▽

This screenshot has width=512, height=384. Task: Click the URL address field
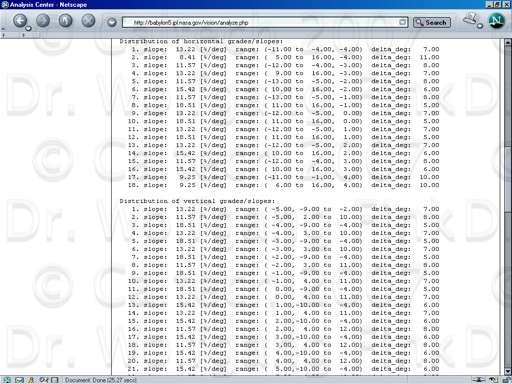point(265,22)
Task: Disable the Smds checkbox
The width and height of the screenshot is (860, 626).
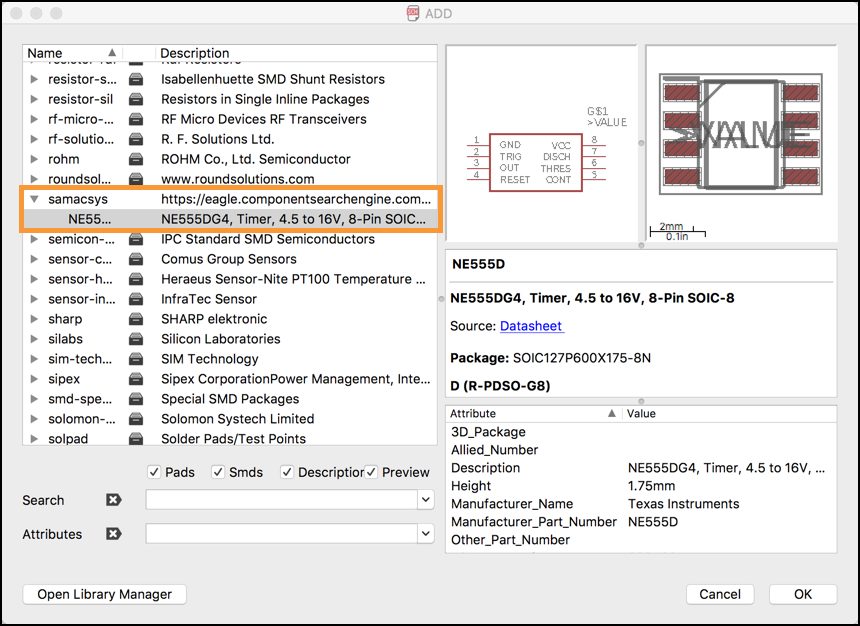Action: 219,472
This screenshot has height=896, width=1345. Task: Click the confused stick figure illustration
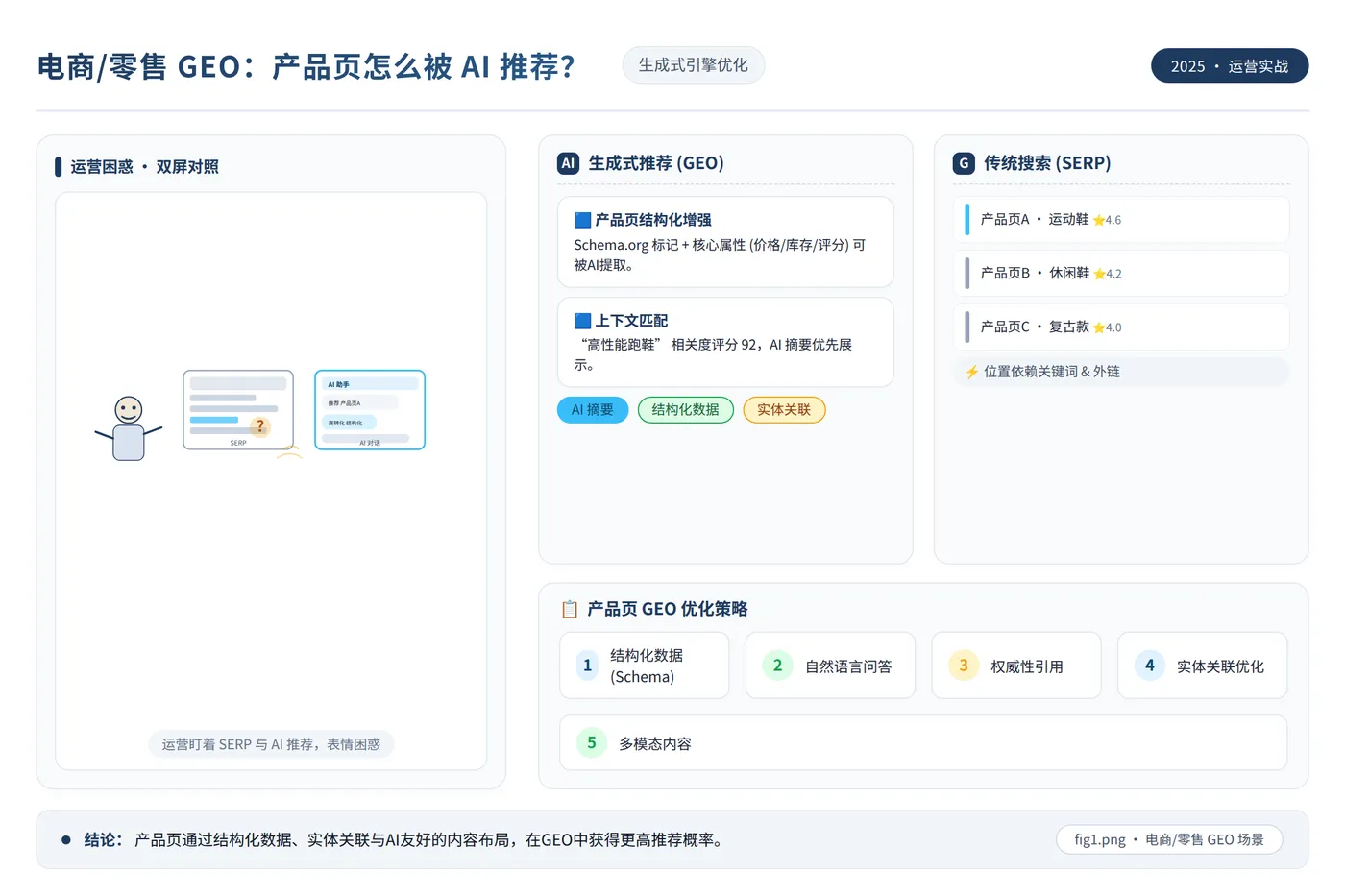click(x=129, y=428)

△

- Task goal: Your copy should hold each line above exactly and no pictures at all.

- Reply:
This screenshot has width=512, height=384. Task: Click the URL address field
point(265,22)
Task: Disable the Smds checkbox
The width and height of the screenshot is (860, 626).
Action: 219,472
This screenshot has height=896, width=1345. Task: Click the confused stick figure illustration
click(x=129, y=428)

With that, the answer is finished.